EXERCISE DATA:
____________

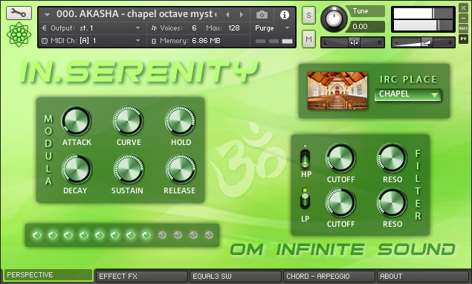This screenshot has height=284, width=472.
Task: Solo the instrument with S button
Action: (x=308, y=15)
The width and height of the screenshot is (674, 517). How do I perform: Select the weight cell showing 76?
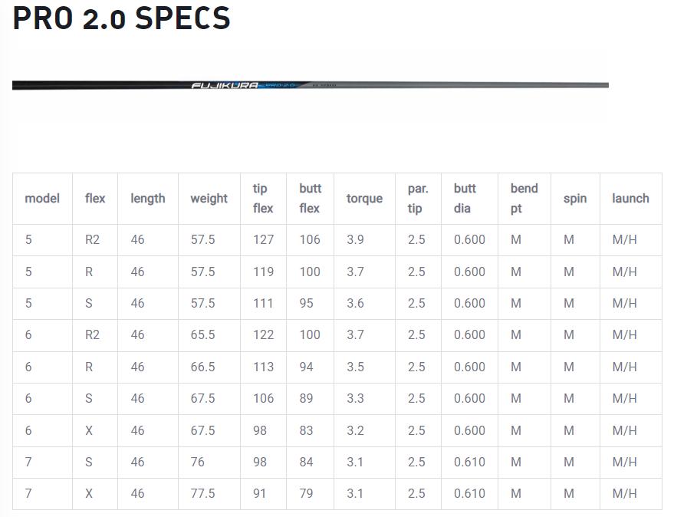[x=198, y=462]
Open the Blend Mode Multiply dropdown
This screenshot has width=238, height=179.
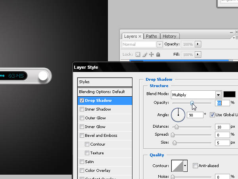(x=196, y=95)
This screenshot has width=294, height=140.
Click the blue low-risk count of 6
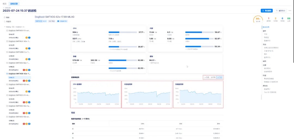283,18
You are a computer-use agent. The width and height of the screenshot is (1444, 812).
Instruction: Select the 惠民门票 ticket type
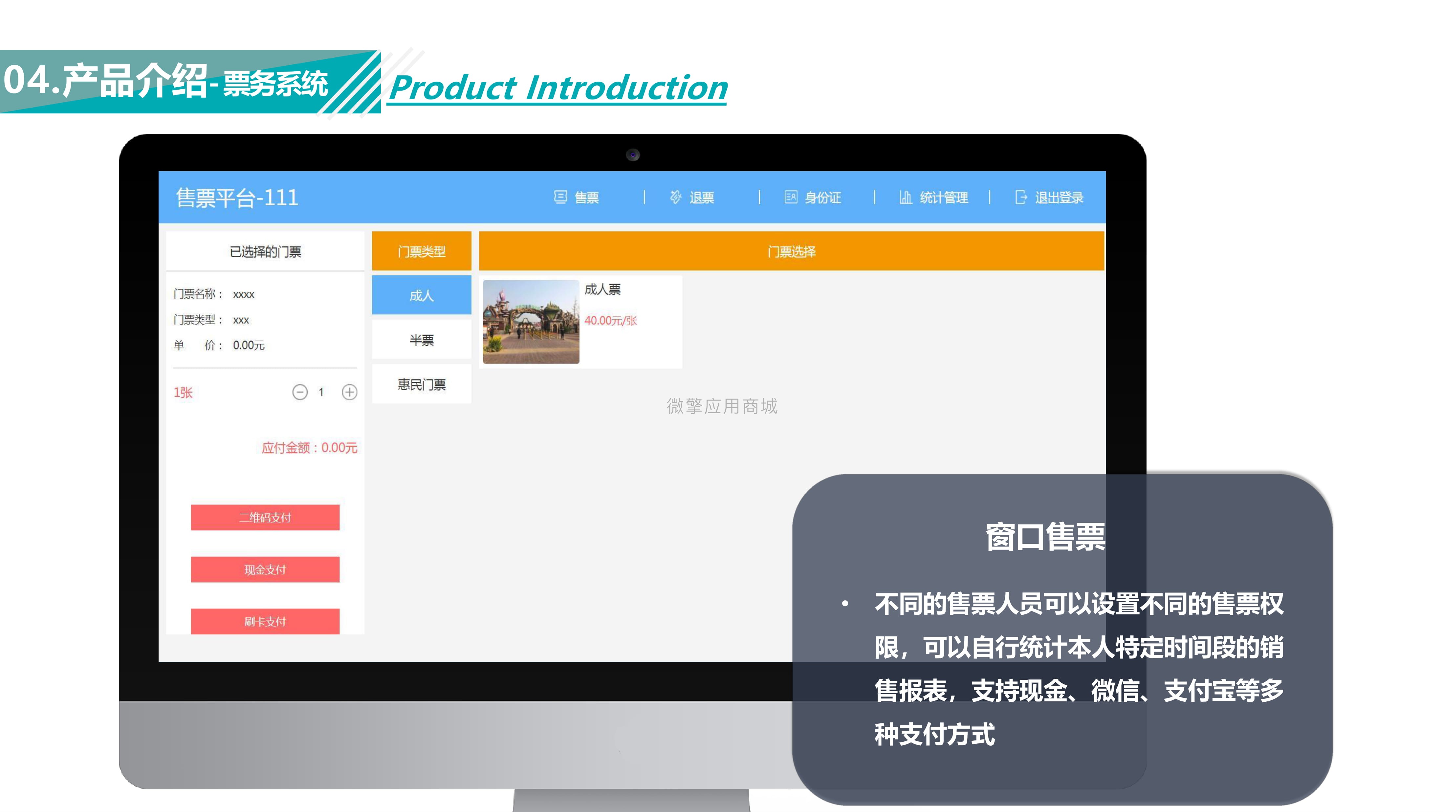pos(422,384)
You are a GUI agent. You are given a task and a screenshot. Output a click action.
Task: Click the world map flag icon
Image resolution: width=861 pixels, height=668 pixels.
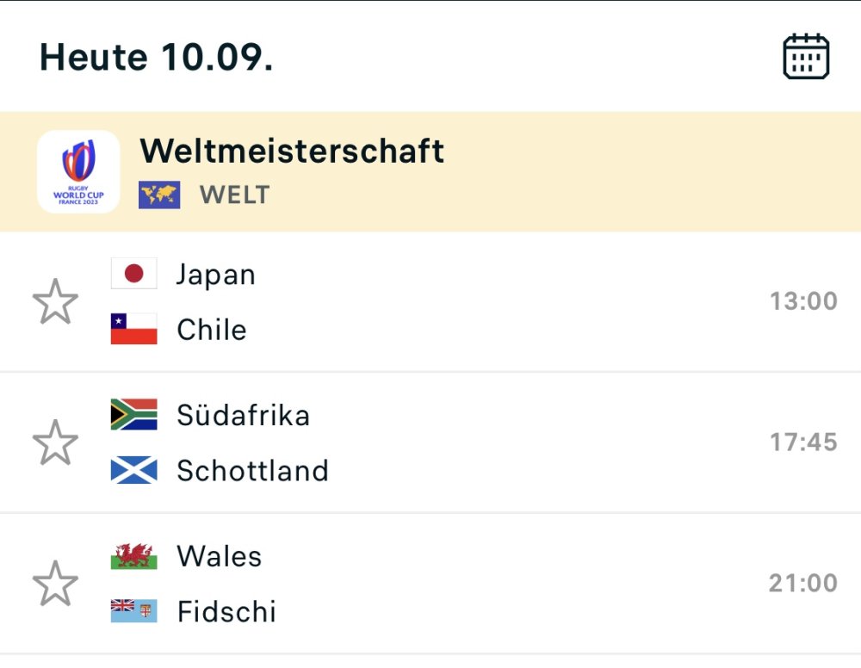(x=159, y=195)
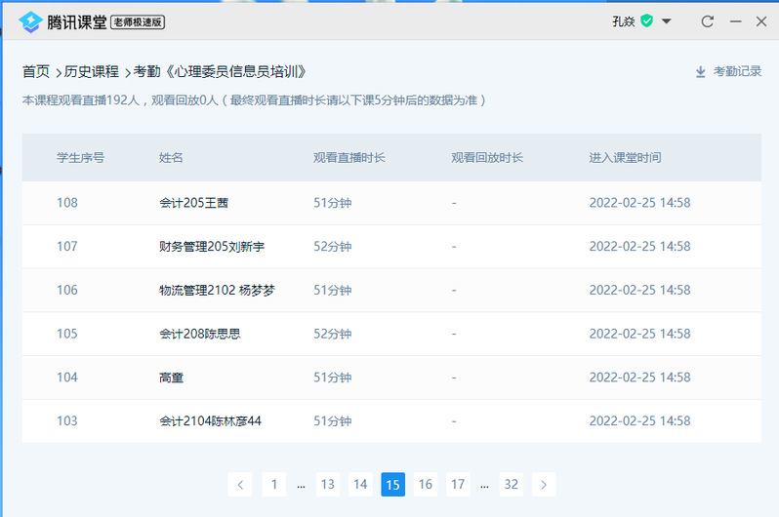
Task: Click the green verified shield icon
Action: click(x=646, y=20)
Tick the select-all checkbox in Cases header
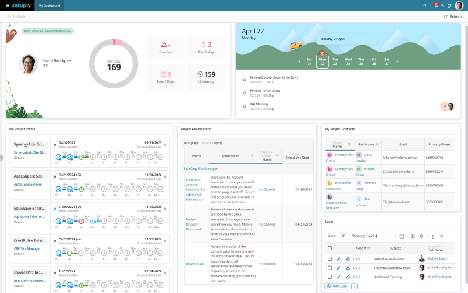 click(329, 248)
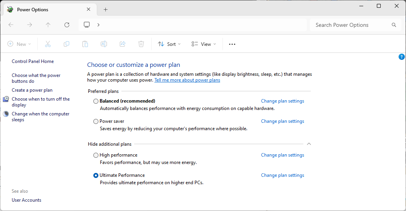
Task: Open the blue Help question icon
Action: pos(402,57)
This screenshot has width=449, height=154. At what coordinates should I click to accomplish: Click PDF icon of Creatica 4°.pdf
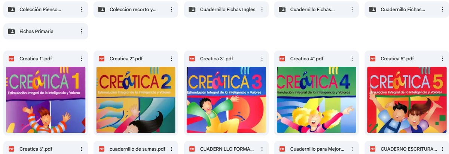pyautogui.click(x=282, y=58)
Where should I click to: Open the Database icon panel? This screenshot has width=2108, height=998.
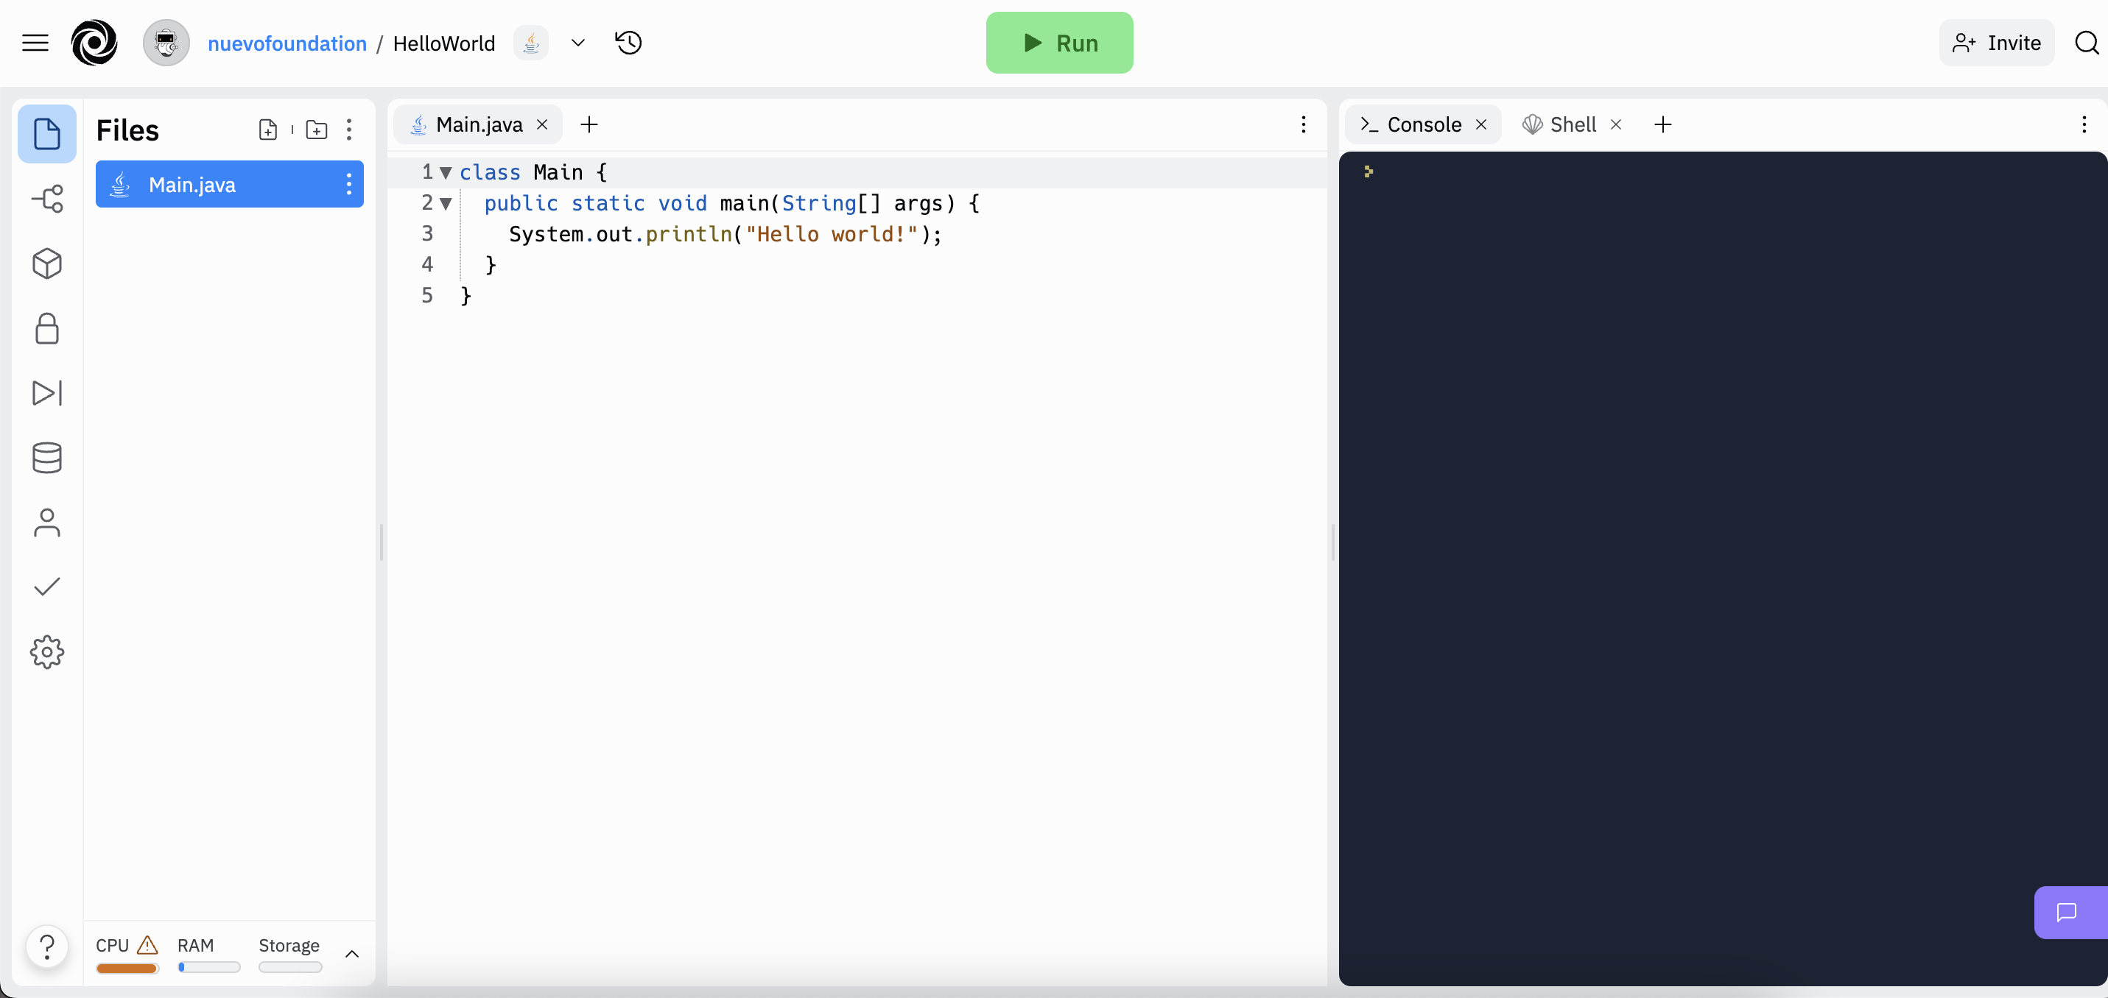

____________

TASK DETAILS:
Using the data above, give again exactly the lines starting at the one holding "The width and height of the screenshot is (674, 517)." and ending at the one holding "This screenshot has width=294, height=140.", inclusive, and nothing more. Omit the pictures.

OUTPUT OF THE EXERCISE:
The width and height of the screenshot is (674, 517). How do I perform: Select the weight cell showing 76?
[x=198, y=462]
Open the Blend Mode Multiply dropdown
This screenshot has width=238, height=179.
(x=196, y=95)
This screenshot has width=294, height=140.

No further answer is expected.